Comme le petit écureuil hochait la tête, ille mit délicatement dans une des poches de son manteau rouge. L’écureuil était bien au chaud dans le manteau doux et moêlleux, et il dégustait tranquillement du pain d’épices pendant que l’homme marchait à grands pas : il se serait cru au paradis des écureuils !
Au bout d’une longue marche, l’homme s’arrêta. Le petit écureuil,nrepu, sortit alors la tête de la poche pour regarder autour de lui : ils se tenaient à l’entrée d’un village de campagne, et la nuit était tombée. On ne voyait personne dans les rues. Tournant la tête vers l’écureuil, le grand homme en manteau rouge lui dit en chuchotant :
« Sais-tu que les habitants de ce village n’ont vraiment pas eu de chance ? La grêle s’est abattue sur leurs récoltes, et une incendie a ravagé les vergers : ils ont juste de quoi survivre. Mais c’est bientôt Noël, et les parents n’ont rien à offrir à leurs enfants. C’est triste, tu ne trouves pas ? Alors j’ai fait une longue route jusqu’ici, avec de quoi faire briller leurs yeux à tous demain matin ! »
Et il posa à terre le grand et lourd sac qu’il transportait sur son dos. Il l’ouvrit, et le petit écureuil y découvrit des noix, des noisettes, du chocolat, du pain d’épices, des pommes juteuses et des oranges brillantes… Que de merveilles pour ses tout petits yeux ! L’homme sourit, et entreprit de déposer sur chacune des fenêtres des maisons du village un peu de ce trésor.
« Voudrais-tu aider le bon vieux Nicolas, mon petit ami, lui demanda l’homme au manteau rouge ? »
Et notre petite écureuil se mit avec ardeur à transporter noix et noisettes sur le rebord des fenêtres… Lorsque le soleil pointa ses premiers rayons, le sac était vide, et chaque fenêtre recelait un petit trésor. Le vieil homme et le petit écureuil étaient tous deux fourbus, mais ils avaient bien travaillé !
« Il y a encore de nombreux autres villages où nous pourrions faire plaisir. De nombreuses familles malheureuses que de petits cadeaux réconforteraient. De nombreux enfants qui se réjouiraient à la découverte de nos présents… Et j’aurais décidemment besoin d’une aide aussi précieuse que la tienne ! Te plairait-il de m’accompagner ? »

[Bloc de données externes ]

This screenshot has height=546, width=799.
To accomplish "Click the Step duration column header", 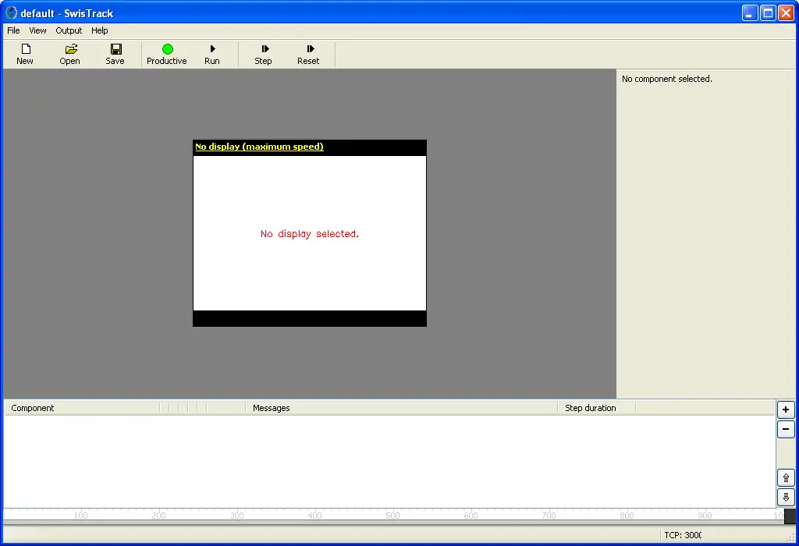I will (x=591, y=408).
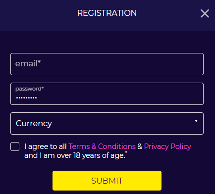Click the yellow SUBMIT label
The height and width of the screenshot is (194, 215).
click(107, 181)
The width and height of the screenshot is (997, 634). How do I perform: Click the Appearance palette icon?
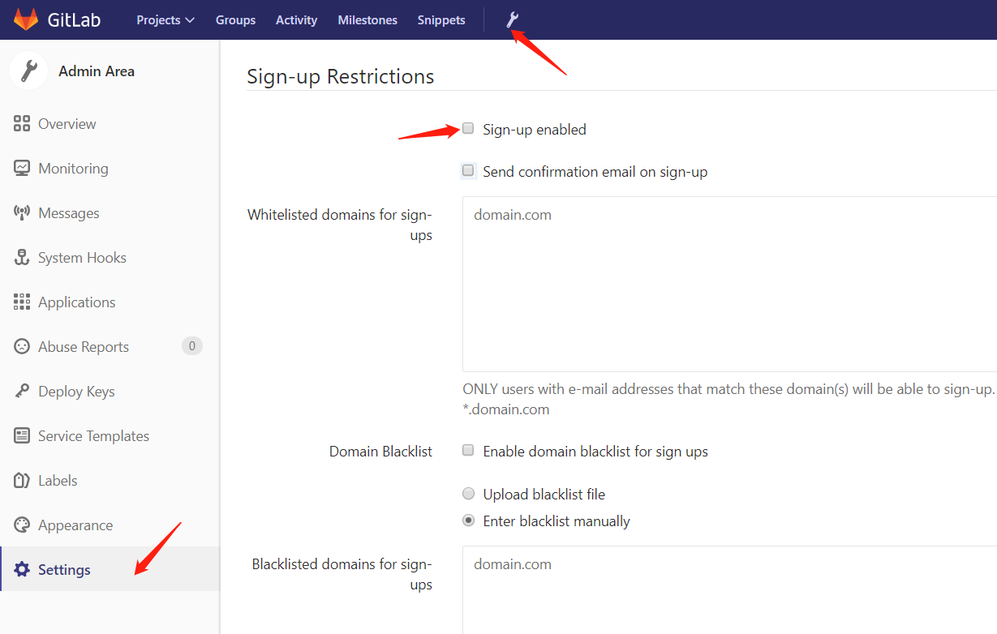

Le petit écureuil sauta de joie dans la neige ! Rien n’aurait pu lui faire plus plaisir… Alors il grimpa le long de la jambe de Nicolas, escalada son ventre et se glissa dans sa poche, où l’attendait un dernier morceau de savoureux pain d’épices. Il s’endormit bientôt, bercé par les pas de Nicolas, bien au chaud, en rêvant à la joie qu’allaient avoir tous les enfants et leurs parents, au petit matin, lorsqu’ils découvriraient qu’ils pourraient se régaler malgré leurs déboires ! Ce serait un Noël réussi, grâce au bon vieux Nicolas… et à un tout petit écureuil roux !

Merci beaucoup pour ce conte !! J’ai copié son lien sur le groupe « la pédagogie Steiner-Waldorf pour les francophones » sur Facebook (je suis la créatrice du groupe). Encore merci, il est vraiment
superbe !!!
Merci pour ce conte qui va ravir la plus petite l’année prochaine, j’aime beaucoup!!!
Je n’ai pas de blog, mais je note en référence les blogs d’où je tire les belles histoires ou idées : donc du coup ce sera l’histoire de Saint-Nicolas d’après la fée Coquelicot!!